Bright Eyes – I’m Wide Awake, It’s Morning / Digital Ash In A Digital Urn
By now, you’ve probably made up your mind about Conor Oberst. The latest in a long line of so-called New Dylans stretching back to Steve Forbert, Oberst is either the voice of a generation or precisely the sort of wan, perpetually morose singer-songwriter beloved mostly by rock critics and college students.
Oberst’s latest makes a good case for both. A 24-year-old Nebraska native (Bright Eyes is his nom de mope) with several critically acclaimed indie albums to his credit, most notably 2002’s Lifted…Or The Story Is In The Soil Keep Your Ear To The Ground (if all of Bright Eyes’ album titles sound vaguely Scriptural, it probably isn’t an accident), Oberst has divided his latest work into two separately-sold discs, the electronic Digital Ash In A Digital Urn and the acoustic I’m Wide Awake It’s Morning.

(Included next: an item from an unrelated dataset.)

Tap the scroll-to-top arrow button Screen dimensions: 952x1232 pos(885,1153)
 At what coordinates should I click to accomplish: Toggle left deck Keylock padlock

Neither is as ambitious as their splashy dual release would suggest. Both are fairly conventional in construction and sound, and both traffic in familiar themes — love, alienation, war — exquisitely wrought. Oberst, whose quavery voice falls somewhere between Paul Westerberg and Dashboard Confessional’s Chris Carrabba, without the warmth of the former or the forcefulness of the latter, is a fulsomely gifted songwriter both infinitely relatable and not particularly likable. No small trick.
Morning, the more visceral of the two albums, uses acoustic guitars, mandolins and the occasional trumpet to make its point. Populated with weighty, wordy love songs, the disc is teeth-grindingly sincere and really depressing, full of the sort of stylized garment rending that’s Oberst’s stock in trade.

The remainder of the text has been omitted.